Compared with traditional advertising mediums, such as TV, radio or the internet, DOOH has been able to offer brands more control over their content and a better idea of the exposure they have. The interactive capacity of DOOH, as well as its ability to gather information through facial recognition and mobile technologies, puts it firmly on media planners’ maps. Talon’s chief executive Eric Newham calls it ‘face time’, in that it allows advertisers to choose who they talk to directly.
Richard Blackburn, commercial director at MediaCo, agrees with this suggestion: “The hottest trends in digital signage are currently facial detection and touch. Facial detection is not, in itself, changing the role of digital signage, but it does add another dimension for advertisers seeking to better understand how people react to creative engagement. This ensures that brand content not only evolves over the duration of the campaign, but also delivers relevant content to people.
“By combining touch capacity with this, we can deliver activation as well as branding,” he adds. “It is a potent mix.”
Liam Boyle, managing director of Monster Media, believes that this development shows the potency of DOOH: “I’m enjoying the continued use of data and analytics that help to prove the effectiveness of the medium. Measureable results support creative and demonstrate the power of integrated and interactive campaigns.”
The digitisation of OOH cannot be stopped and management tools for this fast and flexible medium are essential. Mike Dillon, director of Key Systems, opines: “Having seen the growth of digital assets amongst our traditional OOH clients, we know that the industry needs flexible and robust asset management tools.
“Our digital director is helping media owners and agencies to put the right content onto the right screens at the right time. It also provides proof of posting, which can be accessed through any Windows-enabled mobile device. Big data means big business for DOOH, but you need software that can process the whole life cycle of the campaign.”
Tim Harvey, director of digital strategy at JCDecaux, adds: “Facilitating the buying process by removing layers of administration and complexity between the brand and media owner is key. We need to prove the ROI of the medium through display metrics, through hardware and software performance, mixed in with audience data from EPOS and mobile search channels.”

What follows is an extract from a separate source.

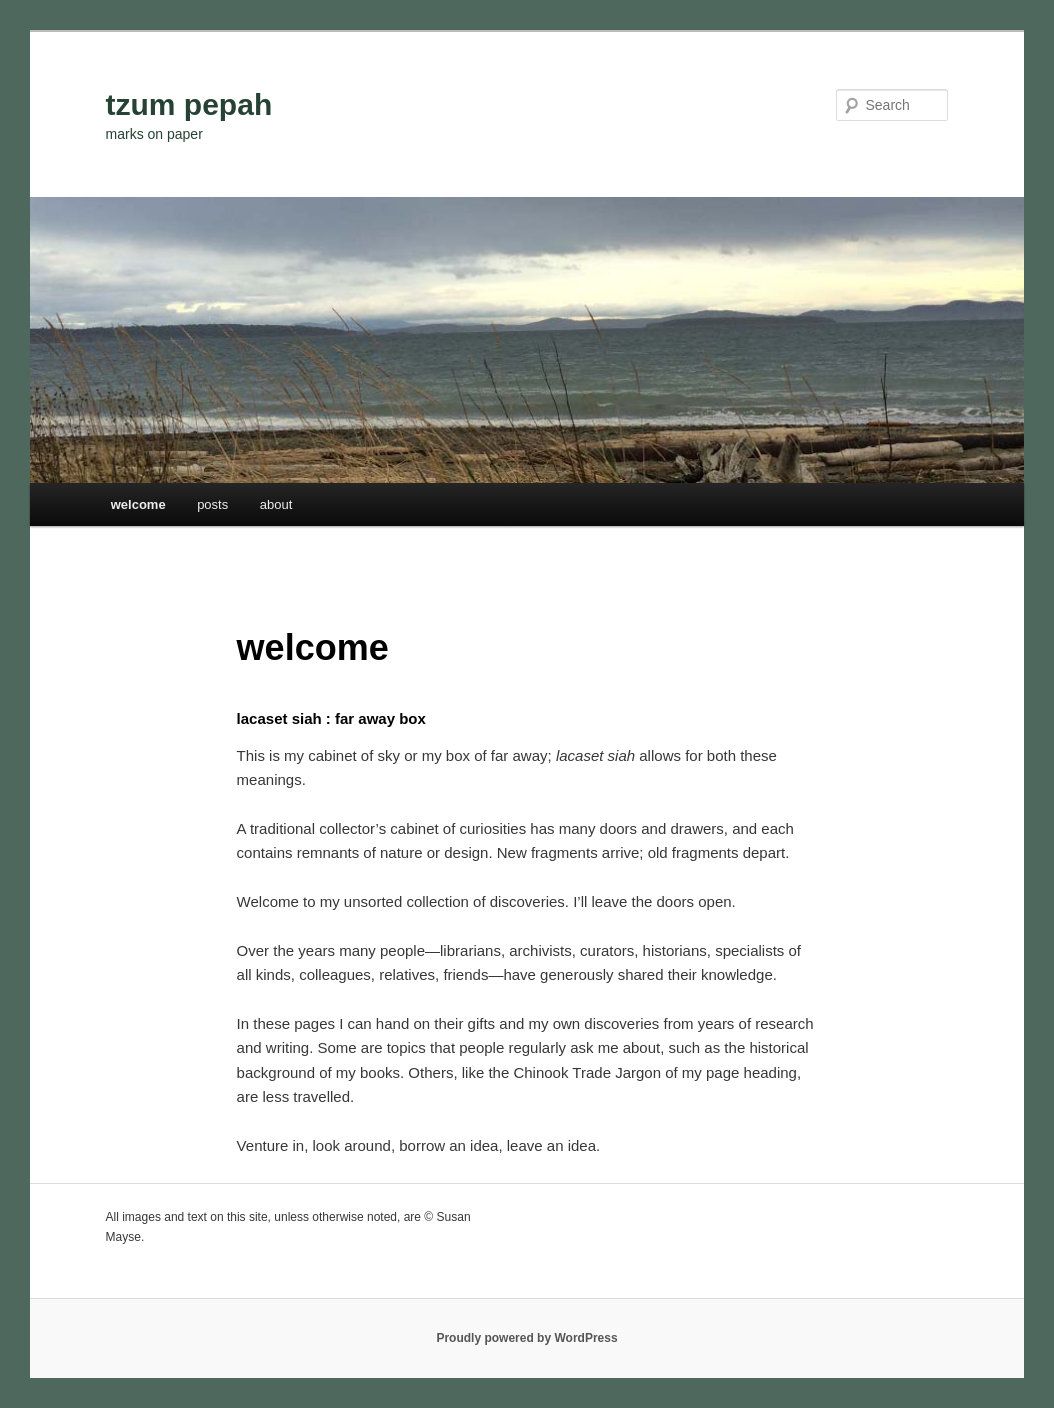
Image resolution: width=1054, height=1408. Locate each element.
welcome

When it comes to screens and players, simple is best. Companies that have put their bets on easy, transparent and straightforward operations are reaping the benefits. Signagelive is a good example of this, having seen a 40 percent growth in the past twelve months. Jason Cremins, Signagelive’s chief executive, comments: “The biggest trend has been the shift from exclusively AV-Systems Integrators installing digital signage networks to a mix of both AV and IT-Enterprise resellers that are now moving into the sector.”

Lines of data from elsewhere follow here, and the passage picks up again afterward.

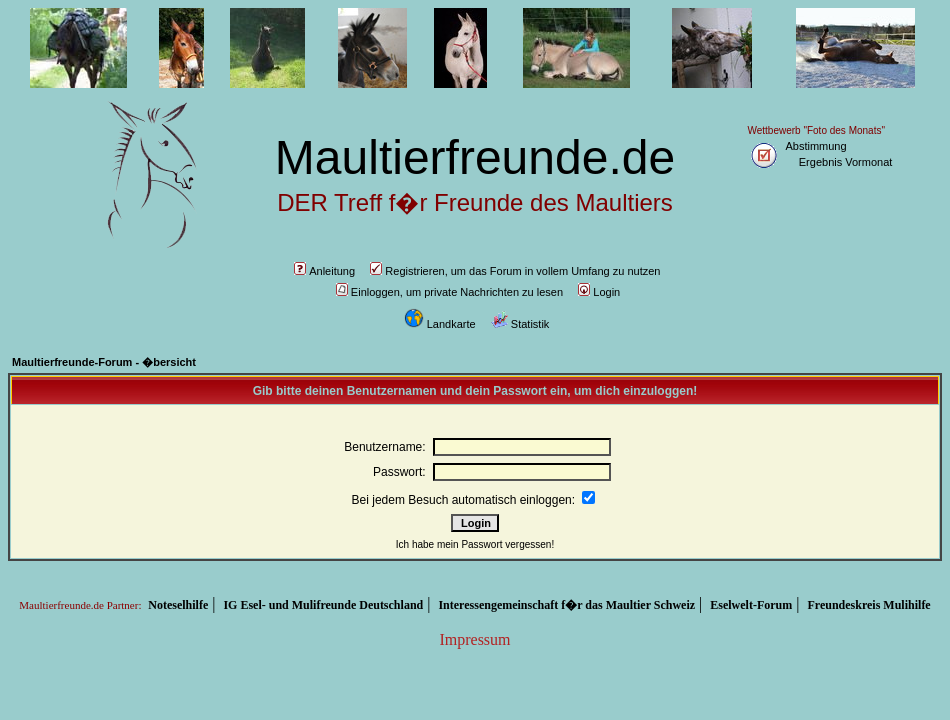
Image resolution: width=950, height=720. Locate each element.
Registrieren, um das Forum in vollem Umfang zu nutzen (515, 271)
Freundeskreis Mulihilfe (868, 605)
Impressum (474, 639)
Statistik (520, 324)
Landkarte (440, 324)
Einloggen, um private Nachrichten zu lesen (449, 292)
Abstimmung (815, 146)
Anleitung (324, 271)
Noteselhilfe (178, 605)
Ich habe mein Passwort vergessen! (475, 544)
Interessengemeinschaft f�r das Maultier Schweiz (566, 605)
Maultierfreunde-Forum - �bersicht (104, 362)
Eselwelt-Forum (751, 605)
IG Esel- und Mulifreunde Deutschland (323, 605)
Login (599, 292)
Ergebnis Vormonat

Cremins attributes this trend to the simplification of end-user devices deployed for digital signage purposes, including Samsung Smart Signage and Android devices. Installation and maintenance of these digital display systems are so easy that AV resellers might need to rethink their strategies.
“We’ve seen a major retailer purchase its Samsung Signagelive Smart Signage displays from a major IT reseller, and then decide to install and maintain its digital signage by itself,” continues Cremins. “Previously, this type of deal would have been sold and installed by a specialist AV reseller.”
In terms of content, the move to HTML5 for media playback has encouraged other sectors, such as web designers, to create dynamic passive and interactive content and applications for digital signage, while the uptake of Android has helped hasten the spread of DOOH.
Content also poses a challenge in ultra HD, or 4K. The industry seems positive about its emergence but, due to the lack of components, content and the current cost, we will wait a while before we see it fully implemented across the DOOH spectrum.
For Matrox’s sales account manager Rob Moodey, though, the unmentioned barrier is actually in bringing the content to the screen. “The normal DOOH distribution architecture uses cat5 extenders, while ultra HD requires fibre optics, such as Avio’s KVM extender,” he explains. “For DOOH, more than just 4K, I foresee up-scaled, dynamic, full-HD content.”
For 2014, we can expect to see more fully integrated digital signage, in terms of hardware and software. Incorporating NFC, touch-less interactions and brand message personalisation will be a must. DOOH will also cease to be a separate category for advertisers, as it begins to lead the way on media planning.